## Supplied entries
(begin)

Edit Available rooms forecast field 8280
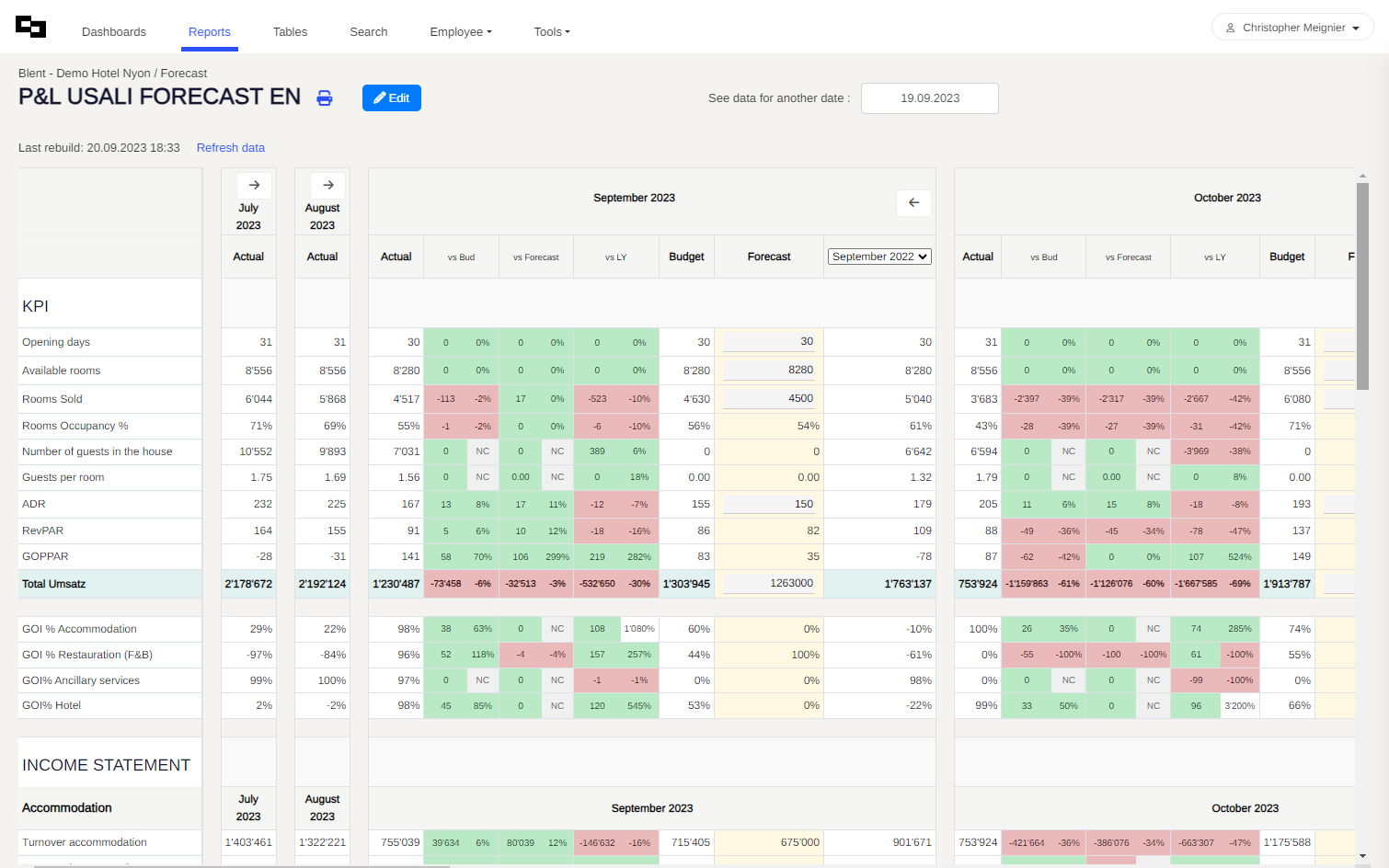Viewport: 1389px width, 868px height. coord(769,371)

(end)
(begin)

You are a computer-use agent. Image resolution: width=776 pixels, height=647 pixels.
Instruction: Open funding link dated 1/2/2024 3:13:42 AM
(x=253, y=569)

(end)

## What you have to do
Can you copy out the items from the line containing "You are a computer-use" through the line containing "(x=253, y=569)", reproducing every character?

## Complete output
You are a computer-use agent. Image resolution: width=776 pixels, height=647 pixels.
Instruction: Open funding link dated 1/2/2024 3:13:42 AM
(x=253, y=569)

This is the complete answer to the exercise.